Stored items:
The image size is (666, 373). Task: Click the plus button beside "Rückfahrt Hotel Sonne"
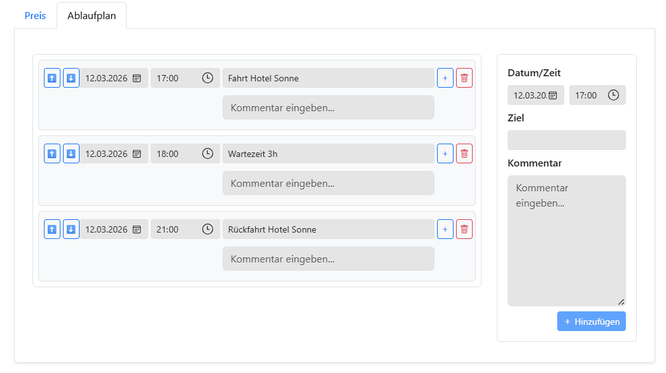(445, 229)
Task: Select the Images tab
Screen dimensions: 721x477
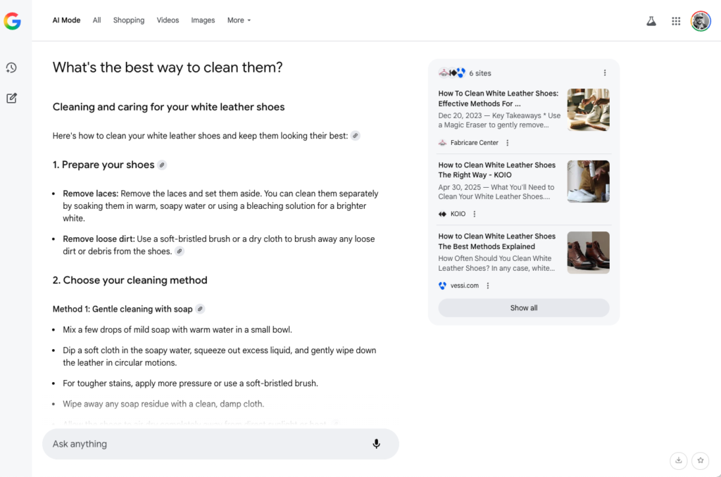Action: click(203, 20)
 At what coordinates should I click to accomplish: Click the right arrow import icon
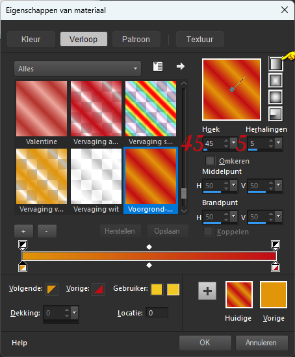pos(181,66)
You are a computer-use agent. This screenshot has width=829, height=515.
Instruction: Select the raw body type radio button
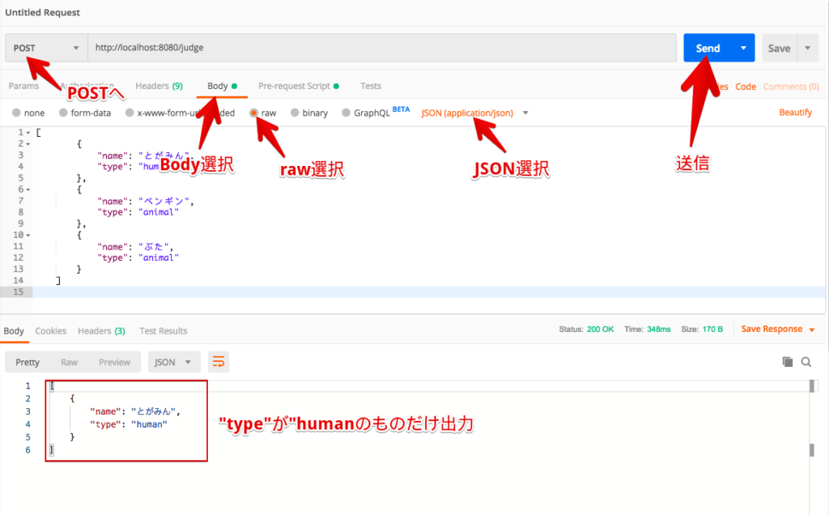255,113
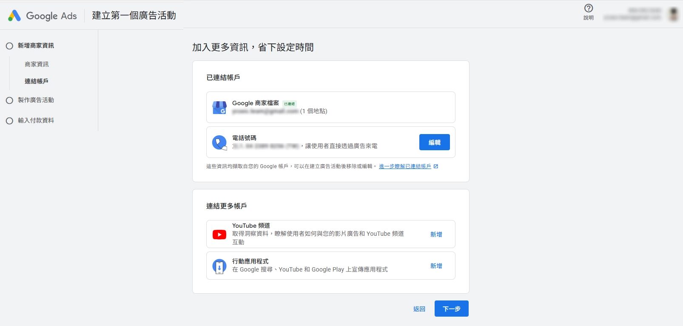Click the user profile avatar
This screenshot has width=683, height=326.
[x=674, y=14]
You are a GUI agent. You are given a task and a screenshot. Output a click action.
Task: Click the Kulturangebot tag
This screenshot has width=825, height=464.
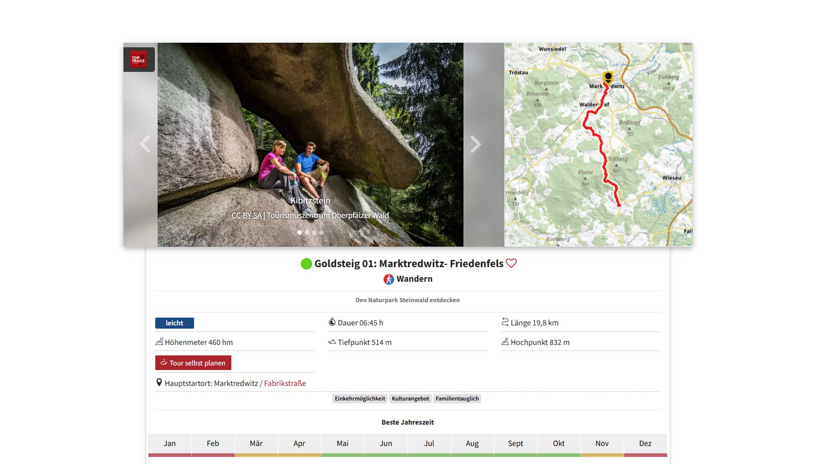410,399
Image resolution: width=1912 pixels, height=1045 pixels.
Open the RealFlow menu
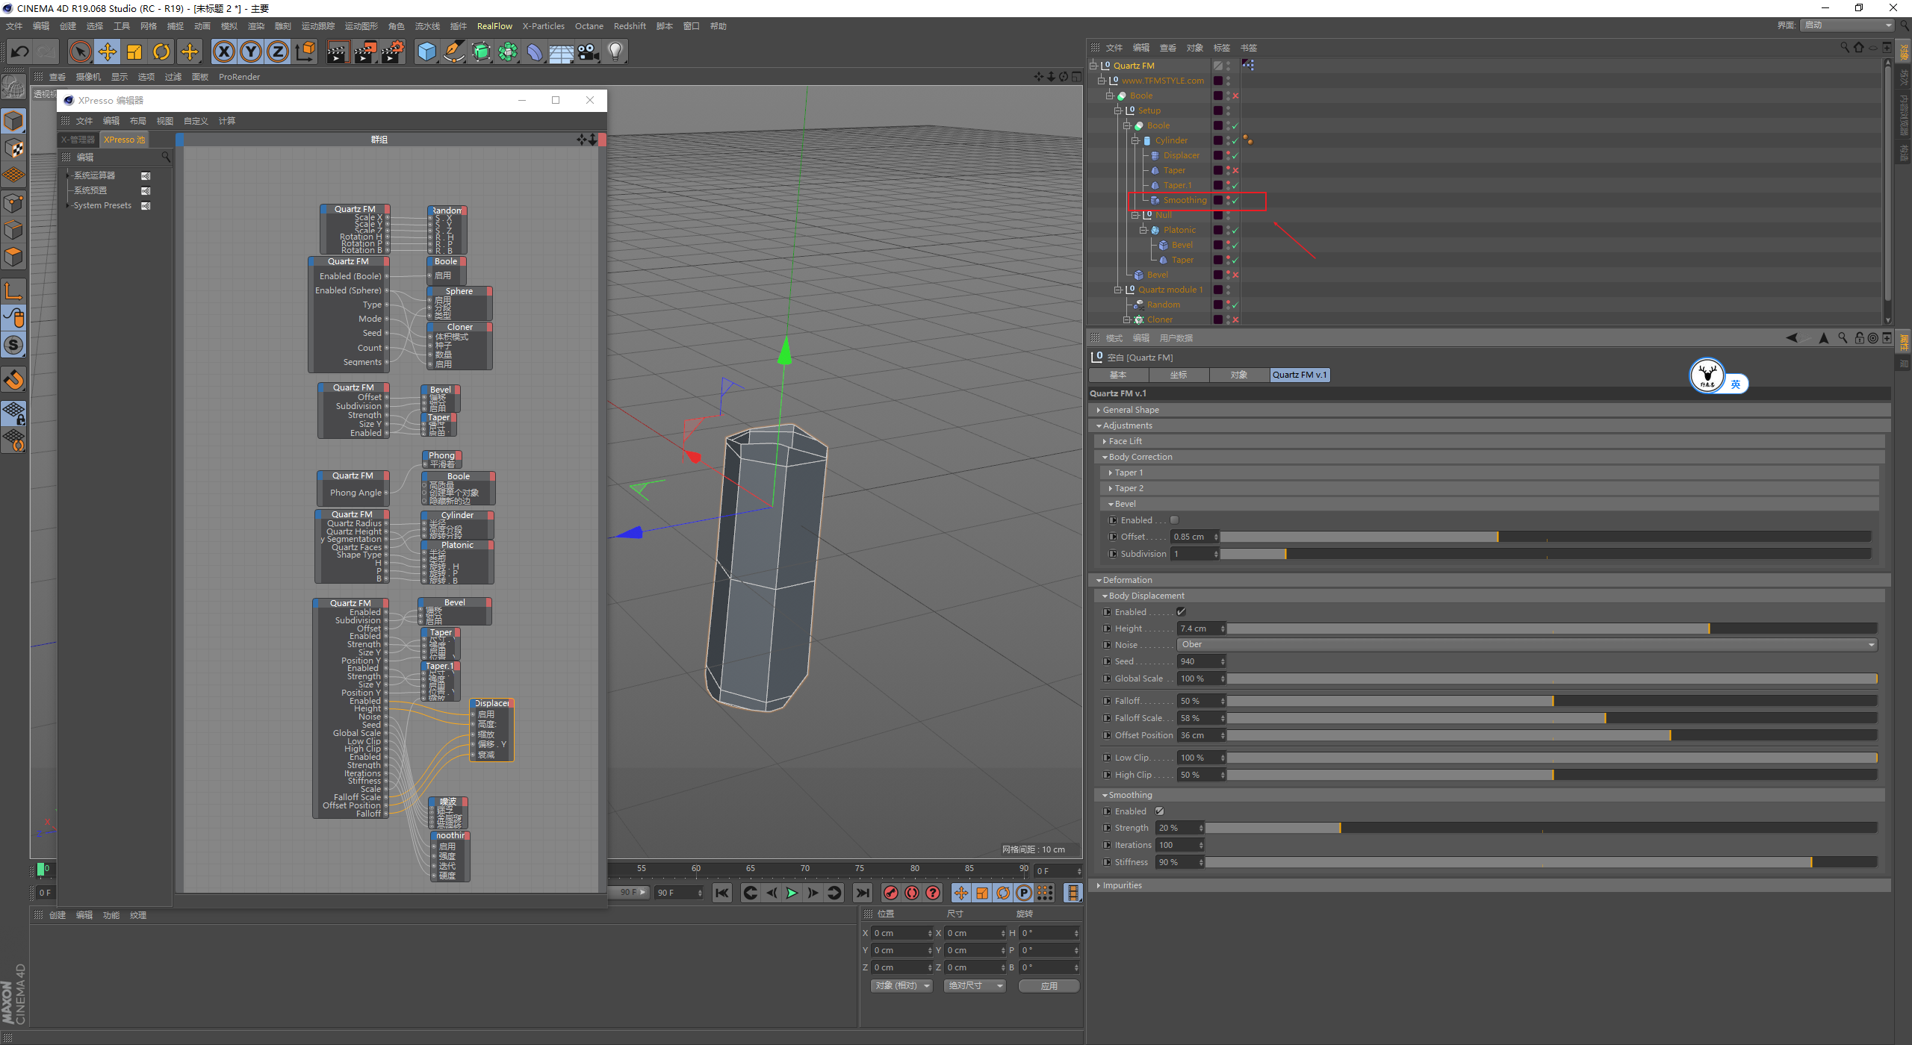coord(494,26)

◆ Directions
Reproduce every item above word for word, leaving out the pictures.

◆ Correct result
The image size is (666, 373). Task: Click the plus button beside "Rückfahrt Hotel Sonne"
(445, 229)
Task: Select the Images tab
Screen dimensions: 721x477
Action: click(203, 20)
 At what coordinates should I click to accomplish: Click the right arrow import icon
pos(181,66)
You are a computer-use agent. This screenshot has width=829, height=515.
Instruction: Select the raw body type radio button
255,113
Click the user profile avatar
This screenshot has width=683, height=326.
[x=674, y=14]
You are a GUI agent. You are given a task and a screenshot. Output a click action.
Task: Click the Kulturangebot tag
This screenshot has width=825, height=464.
410,399
Image resolution: width=1912 pixels, height=1045 pixels.
Open the RealFlow menu
coord(494,26)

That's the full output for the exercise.